WHAT YOU SHOULD DO:
Set out each line from the following listing that includes the word "Task".

INFORMATION:
BEGIN
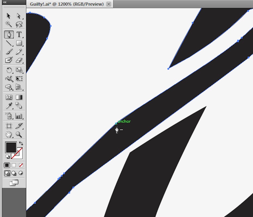Switch to the Guilty!.ai document tab
This screenshot has width=253, height=217.
[x=67, y=4]
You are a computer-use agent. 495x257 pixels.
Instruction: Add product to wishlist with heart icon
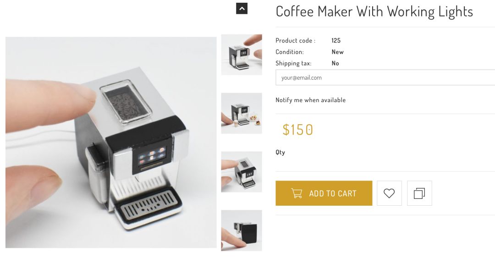(x=389, y=193)
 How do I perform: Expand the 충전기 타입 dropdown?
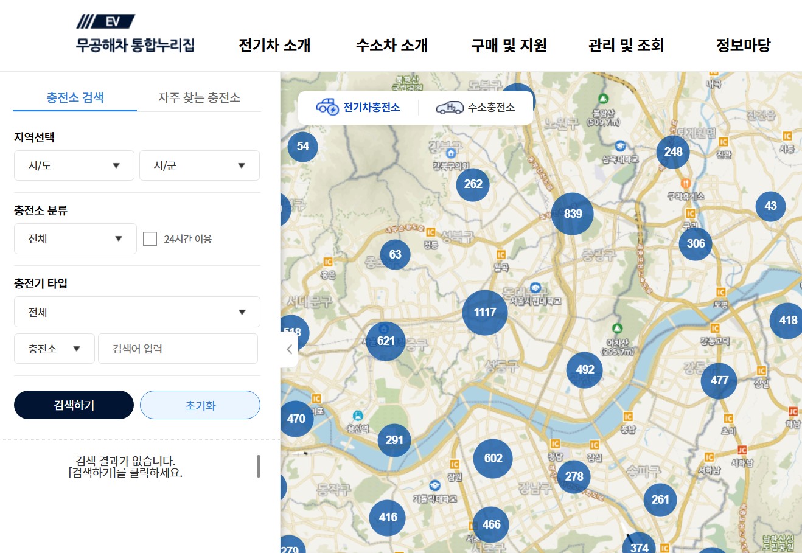coord(136,311)
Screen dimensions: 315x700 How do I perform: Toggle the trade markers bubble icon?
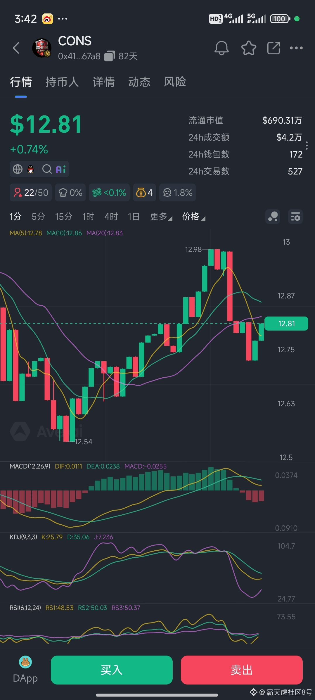click(273, 217)
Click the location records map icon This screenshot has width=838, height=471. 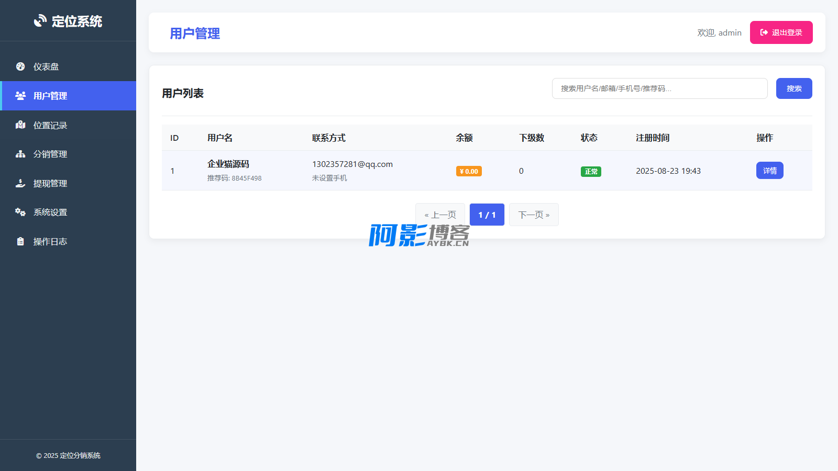click(20, 125)
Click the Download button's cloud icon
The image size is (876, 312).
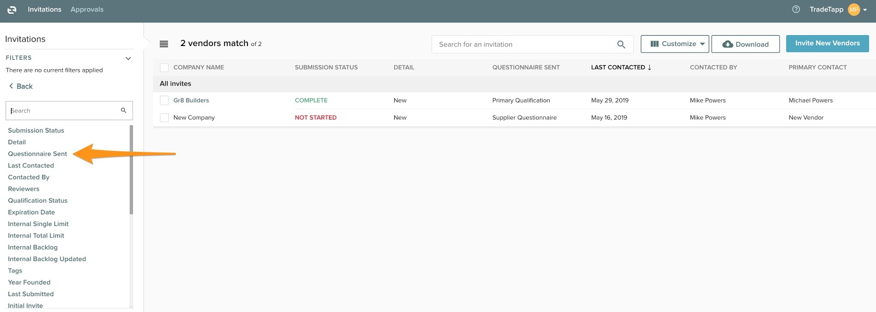728,44
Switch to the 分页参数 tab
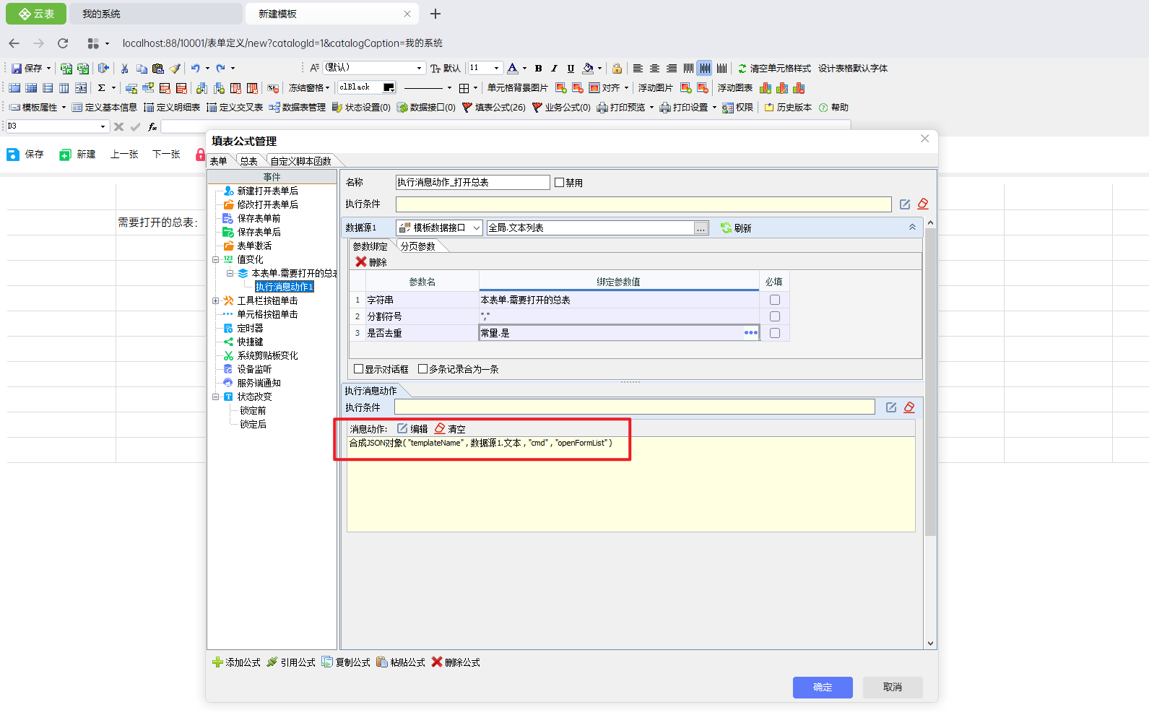This screenshot has width=1149, height=723. 417,246
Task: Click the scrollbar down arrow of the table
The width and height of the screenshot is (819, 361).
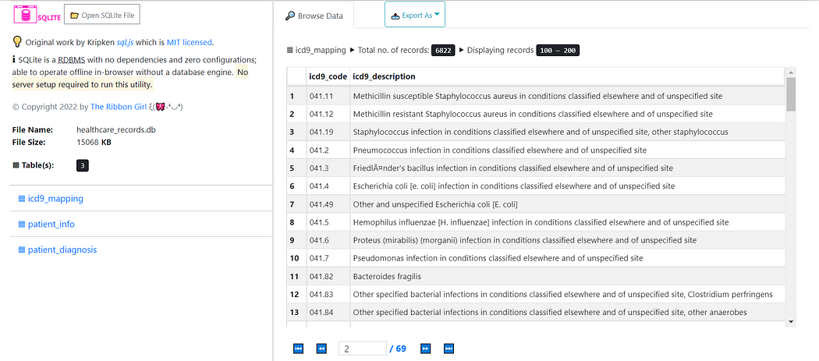Action: point(791,321)
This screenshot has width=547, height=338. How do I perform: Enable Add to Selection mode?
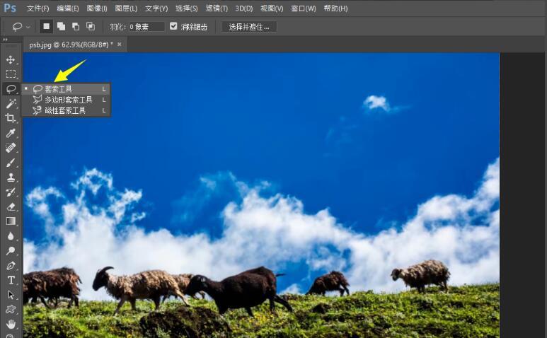(x=61, y=26)
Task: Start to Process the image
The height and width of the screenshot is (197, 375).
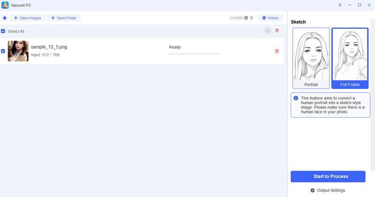Action: [x=328, y=176]
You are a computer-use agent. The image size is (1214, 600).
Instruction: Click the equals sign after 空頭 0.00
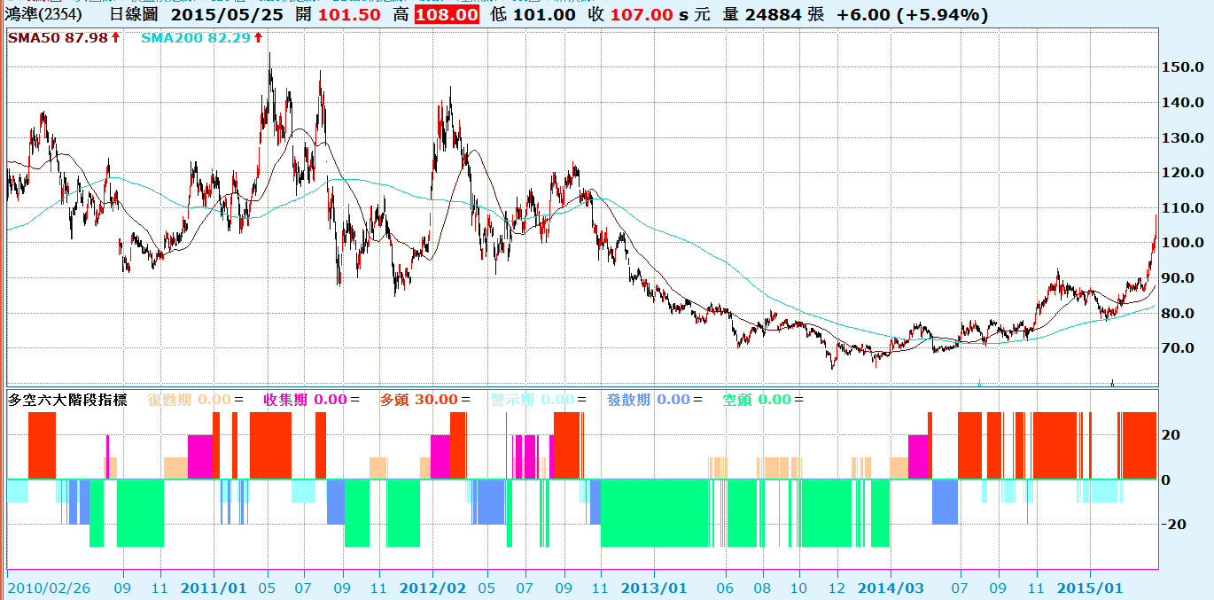pos(798,400)
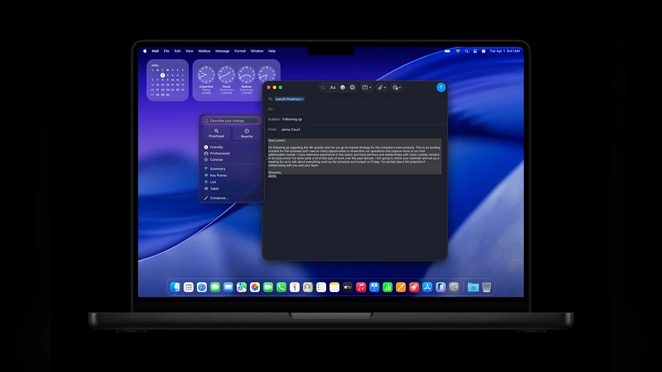Select the Professional tone option
Image resolution: width=662 pixels, height=372 pixels.
(x=220, y=153)
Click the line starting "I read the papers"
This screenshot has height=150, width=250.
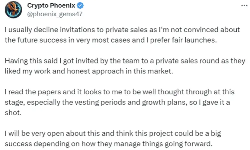point(120,92)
END
ANSWER TO THIS EXERCISE:
Task: Click the scrollbar down arrow of the table
Task: Start to Process the image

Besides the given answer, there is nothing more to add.